§ **REQUIRED WORK**
Both the line containing "The width and height of the screenshot is (537, 336)." and the line containing "You are a computer-use agent. This" belong to the span. Output exactly that span from the listing below, and nothing outside it.

********

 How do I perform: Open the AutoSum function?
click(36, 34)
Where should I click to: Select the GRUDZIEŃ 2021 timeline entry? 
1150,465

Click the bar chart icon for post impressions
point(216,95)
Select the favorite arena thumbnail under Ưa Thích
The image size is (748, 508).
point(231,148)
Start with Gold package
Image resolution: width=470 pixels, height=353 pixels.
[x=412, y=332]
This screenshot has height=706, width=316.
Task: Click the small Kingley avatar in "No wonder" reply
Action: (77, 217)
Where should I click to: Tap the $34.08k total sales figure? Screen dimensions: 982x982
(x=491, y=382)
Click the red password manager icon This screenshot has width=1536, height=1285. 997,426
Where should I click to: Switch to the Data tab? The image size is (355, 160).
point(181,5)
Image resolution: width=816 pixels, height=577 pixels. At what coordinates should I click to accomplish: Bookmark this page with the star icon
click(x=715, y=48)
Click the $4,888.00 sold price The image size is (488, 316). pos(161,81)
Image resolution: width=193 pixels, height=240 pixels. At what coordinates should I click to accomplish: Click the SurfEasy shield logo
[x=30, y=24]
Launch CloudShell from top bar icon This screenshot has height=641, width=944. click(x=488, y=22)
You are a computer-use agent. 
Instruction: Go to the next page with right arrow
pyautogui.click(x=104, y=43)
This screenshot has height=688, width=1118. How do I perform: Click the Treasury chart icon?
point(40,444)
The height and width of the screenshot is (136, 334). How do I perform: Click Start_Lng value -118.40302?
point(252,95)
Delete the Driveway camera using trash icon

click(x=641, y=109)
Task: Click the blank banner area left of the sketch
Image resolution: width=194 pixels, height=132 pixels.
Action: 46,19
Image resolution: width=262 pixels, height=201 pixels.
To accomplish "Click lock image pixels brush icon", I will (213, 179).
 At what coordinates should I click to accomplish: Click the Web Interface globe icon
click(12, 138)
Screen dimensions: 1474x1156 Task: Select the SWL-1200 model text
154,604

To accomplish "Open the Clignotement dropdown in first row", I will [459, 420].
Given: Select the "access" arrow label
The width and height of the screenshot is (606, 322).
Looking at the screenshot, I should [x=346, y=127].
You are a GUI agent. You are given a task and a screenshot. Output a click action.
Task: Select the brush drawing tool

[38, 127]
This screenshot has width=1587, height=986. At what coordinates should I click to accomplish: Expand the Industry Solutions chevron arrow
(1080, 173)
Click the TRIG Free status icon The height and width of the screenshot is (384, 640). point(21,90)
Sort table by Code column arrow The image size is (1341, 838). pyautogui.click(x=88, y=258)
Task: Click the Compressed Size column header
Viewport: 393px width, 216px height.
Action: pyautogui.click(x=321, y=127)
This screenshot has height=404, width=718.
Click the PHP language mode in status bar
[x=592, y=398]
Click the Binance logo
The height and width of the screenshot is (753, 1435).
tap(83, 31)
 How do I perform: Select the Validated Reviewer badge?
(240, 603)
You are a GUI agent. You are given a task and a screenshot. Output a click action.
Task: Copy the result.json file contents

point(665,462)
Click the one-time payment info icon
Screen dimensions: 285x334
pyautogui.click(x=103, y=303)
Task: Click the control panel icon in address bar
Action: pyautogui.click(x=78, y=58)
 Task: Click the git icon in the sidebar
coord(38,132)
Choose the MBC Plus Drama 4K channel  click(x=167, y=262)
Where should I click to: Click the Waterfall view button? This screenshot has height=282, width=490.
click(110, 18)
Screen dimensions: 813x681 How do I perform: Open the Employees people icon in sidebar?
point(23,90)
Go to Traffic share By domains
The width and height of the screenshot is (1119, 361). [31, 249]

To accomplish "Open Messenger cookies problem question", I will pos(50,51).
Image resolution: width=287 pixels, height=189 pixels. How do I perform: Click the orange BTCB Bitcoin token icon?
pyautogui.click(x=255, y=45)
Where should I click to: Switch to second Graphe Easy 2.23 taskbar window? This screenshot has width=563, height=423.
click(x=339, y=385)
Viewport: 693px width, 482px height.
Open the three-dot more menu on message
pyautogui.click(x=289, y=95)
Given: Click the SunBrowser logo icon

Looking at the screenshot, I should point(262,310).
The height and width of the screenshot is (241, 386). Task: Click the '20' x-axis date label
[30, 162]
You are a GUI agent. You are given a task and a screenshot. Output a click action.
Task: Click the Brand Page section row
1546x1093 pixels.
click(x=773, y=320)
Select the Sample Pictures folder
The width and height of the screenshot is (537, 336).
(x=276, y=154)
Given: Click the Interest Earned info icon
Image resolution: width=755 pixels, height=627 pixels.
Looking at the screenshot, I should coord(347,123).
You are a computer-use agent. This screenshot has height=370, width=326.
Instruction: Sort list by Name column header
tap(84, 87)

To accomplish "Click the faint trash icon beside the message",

********

§ **SOLUTION FOR THIS EXERCISE**
The width and height of the screenshot is (537, 336).
(x=276, y=154)
Given: Click the Interest Earned info icon
Image resolution: width=755 pixels, height=627 pixels.
Looking at the screenshot, I should coord(347,123).
You are a computer-use agent. This screenshot has height=370, width=326.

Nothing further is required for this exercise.